Durant Avenue housing architecture area overview, with proposed areas for new student housing — Alfred Twu

Proposed Durant Avenue housing and green space architecture closeups, converting three out of five traffic/parking lanes — Alfred Twu

Proposed Durant Avenue housing architecture side view cutaway — Alfred Twu

Student housing map UC Berkeley 2-16-2017 — AW

The People’s Park community opposes the UC Berkeley plan to build housing on People’s Park. Their plan removes vital, precious green space from the community. Their plan removes a community gathering place for park visitors of all kinds, neighbors, students, out of town visitors, local restaurant patrons looking for a picnic place, cultural events.

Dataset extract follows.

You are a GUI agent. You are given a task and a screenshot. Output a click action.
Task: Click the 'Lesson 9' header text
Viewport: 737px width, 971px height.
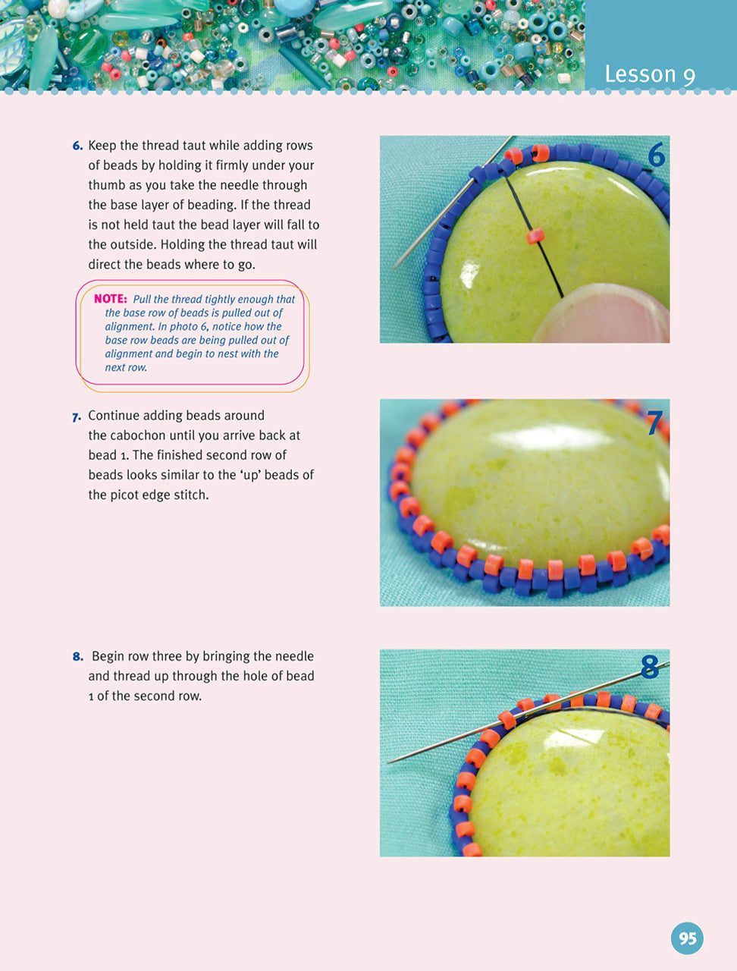pos(650,74)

The UC Berkeley People’s Park Development Plan removes vital open public green space, removes vital living trees that do not deserve to have their lives terminated for this human need. There is plenty of other space that can be used for student and supportive housing.

We hope the community engages together to protect People’s Park. Please, get involved. Many resources and links are available on the PeoplesPark.org site.

— Greg Jalbert is a longtime People’s Park community member, having gardened there for several years, played countless hours of acoustic music jams with other community members, and had countless hours of engaging and profound life-enhancing conversations on cultural history, civil rights and social justice, science, gardening, and advocates for the protection of and engagement with this green space.